Former Senate Majority Leader Ken Sikkema opines on Republican legislative leaders suing the Governor over her rolling executive orders. He and former Budget Director Bob Emerson advocated for a gradual gas tax increase 18 months ago. Do they support putting that in place now with gas prices still under $2 a gallon in many places? They discuss this and other budget opinions.
Doug Rothwell, the outgoing president of Business Leaders for Michigan, shares some memories as he and his wife leave for North Carolina to their retirement condo.
New data from Unacast shows Michiganders moved around Friday about as much as they did March 9, the day before the state reported its first COVID-19 case. What's going on with Rep. Karen Whitsett (D-Detroit) and could Rep. Justin Amash seek re-election as a Libertarian.
How do you fill a $2.2 billion state budget hole with less than five months to go in the fiscal year? Mitch Bean, the former House Fiscal Agency Director, says it's "ridiculous" to think it can be done with cuts alone. He lays out some options in this week's edition as someone who has lived through his share of budget crunches.
Also, Adam de Angeli, a board member of Michigan United For Liberty, says this new organization has gotten a bad rap due to the media's focus on the antics of a couple unaffiliated people. Would he have issued a "stay-at-home" order during the beginning of the coronavirus pandemic? He answers these and other questions.
The MIRS team questions if U.S. Rep. Justin Amash missed an opportunity to connect with this pro-liberty crowd during his presidential exploratory committee. Why did Amash pull the plug on his bid for the Libertarian nomination? And now that the Governor is re-opening parts of the state, can she declare victory on the sinking number of COVID-19 deaths and hospital stays?
Is the state opening itself up to liability by not banning guns from the Capitol? Steve Liedel, managing member for Dykema's Lansing office makes that case.

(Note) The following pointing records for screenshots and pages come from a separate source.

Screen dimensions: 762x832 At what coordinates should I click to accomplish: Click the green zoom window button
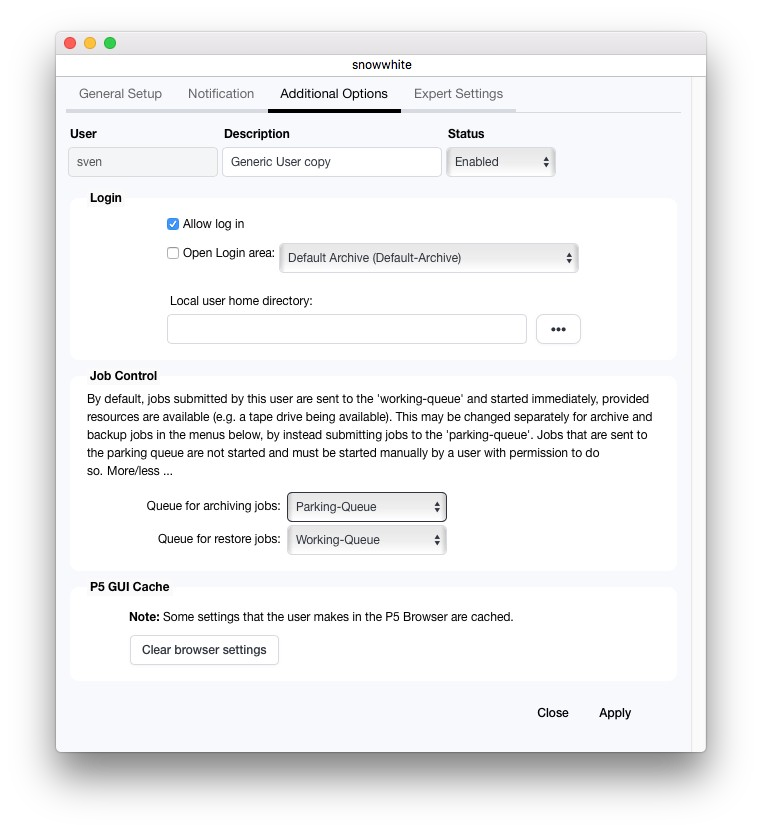point(110,43)
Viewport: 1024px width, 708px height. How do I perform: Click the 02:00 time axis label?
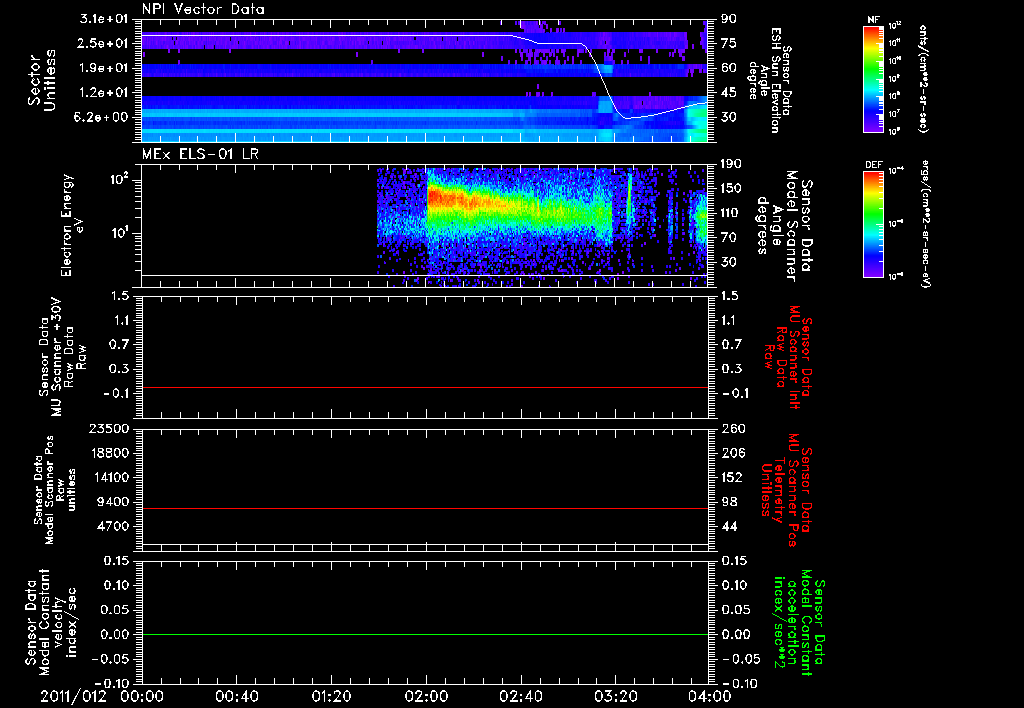point(426,696)
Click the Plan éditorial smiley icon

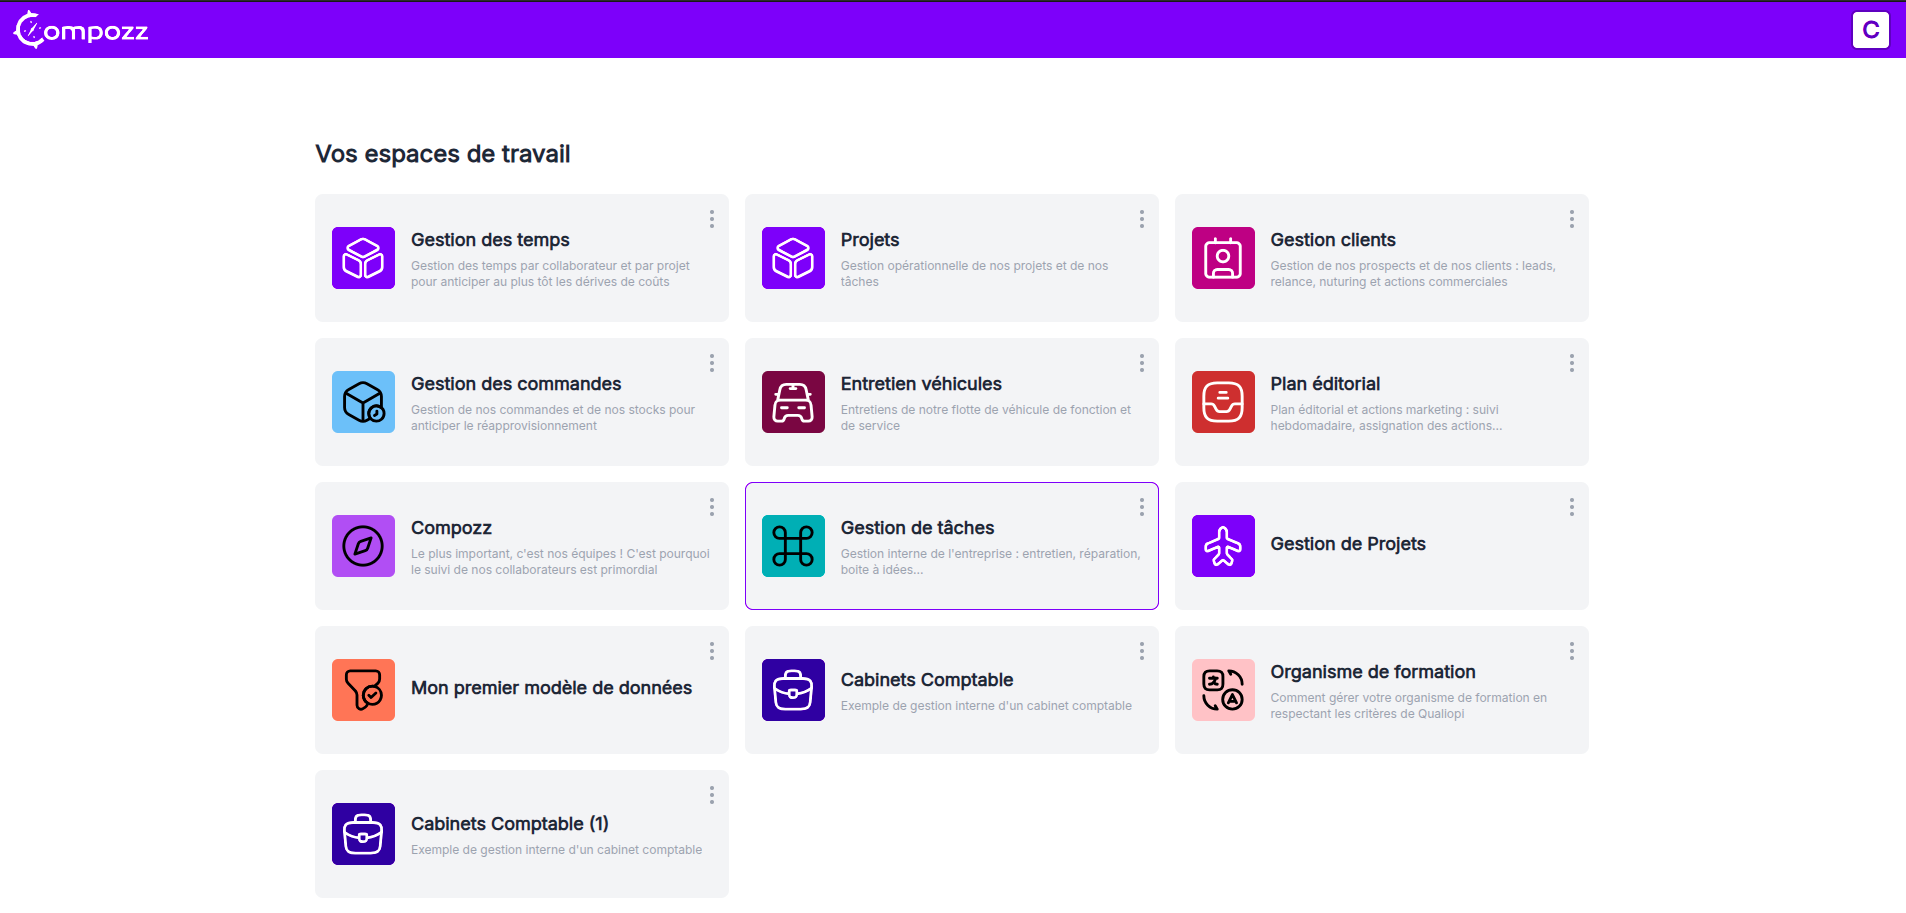point(1222,402)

He also explains why the Legislature's argument that a future Governor could issue rolling emergency orders through the length of his/her tenure is a "disingenuous argument."
Adrian Hemond, CEO of Grassroots Midwest, goes through the state House seats most likely to flip with MIRS Editor Kyle Melinn. Also, the MIRS team explores why the Governor's stay-at-home orders can't last much longer and why Republican U.S. Senate candidate John James wants to distance himself from President Trump.

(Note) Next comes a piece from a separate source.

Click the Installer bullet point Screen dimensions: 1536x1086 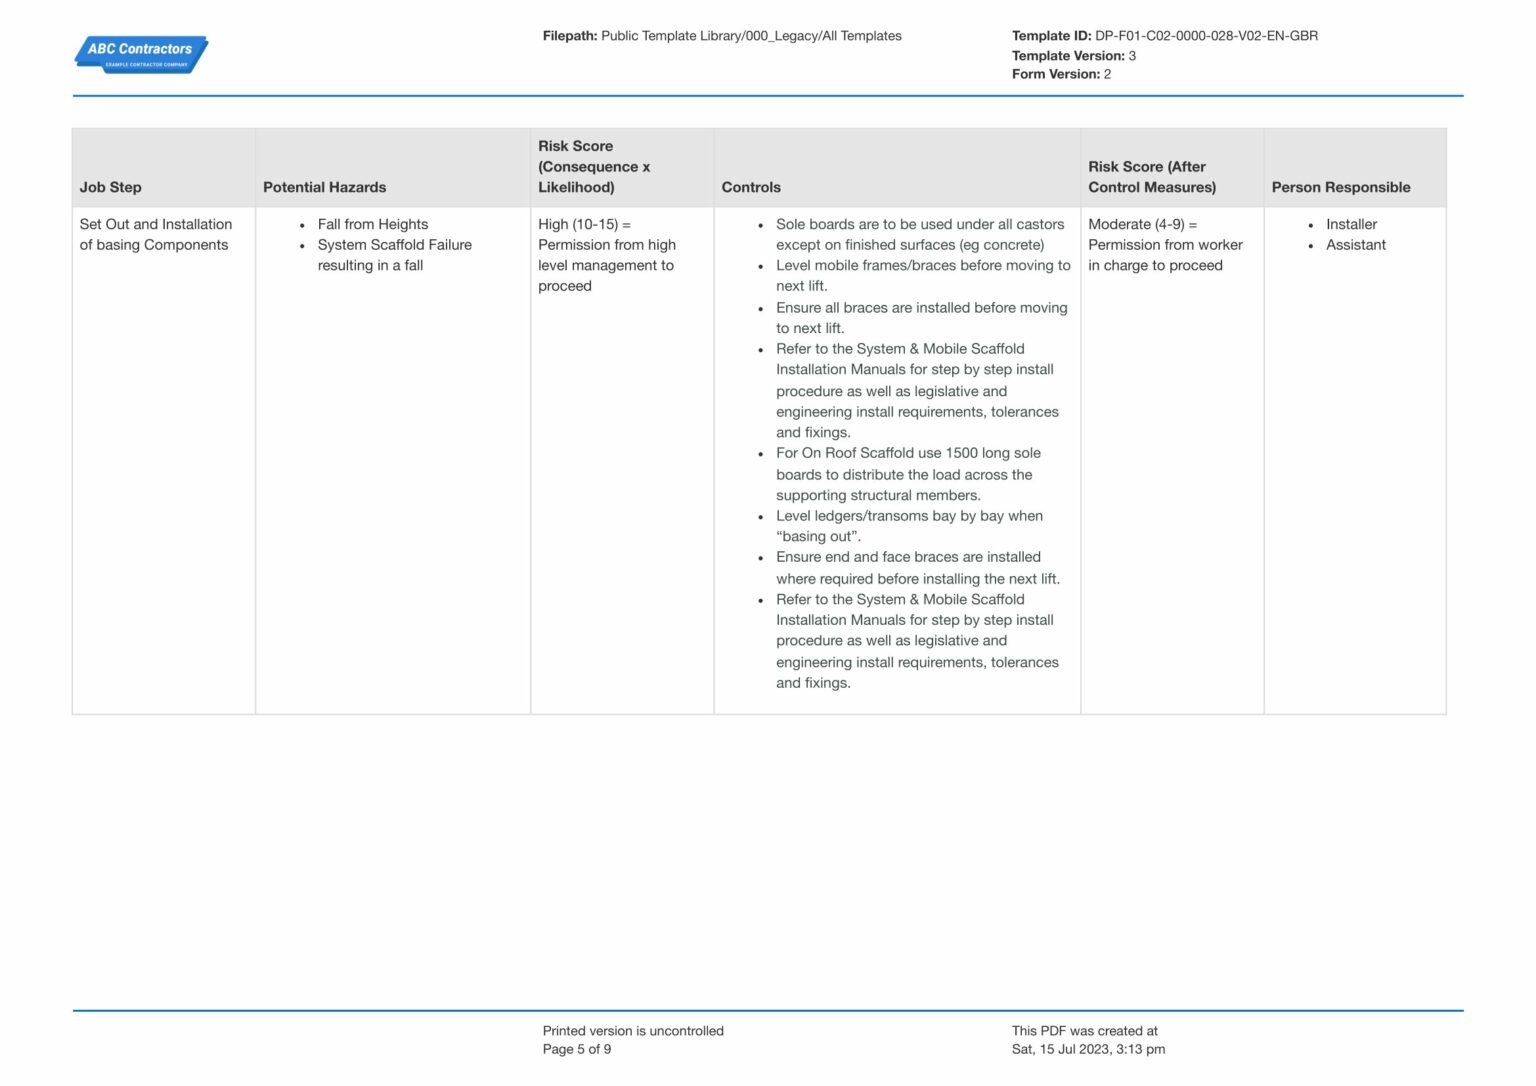tap(1351, 224)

House Speaker Lee Chatfield says any executive order Gov. Gretchen Whitmer issues since May 1 is "legally questionable at best" since the Legislature did not extend her emergency authority April 30. So is he advising his residents to follow the Governor's executive orders? Chatfield is also asked about last week's protestors and what House session is going to look like going forward.
Also, Kathy Barks Hoffman of Martin Waymire and Josh Pugh of the AFL-CIO share their perspective on the "patriot" protests, how the Governor did with her response on the Joe Biden sexual harassment claim and Publisher John Reurink's idea of floating general obligation bonds to help the state stay afloat financially in the short term.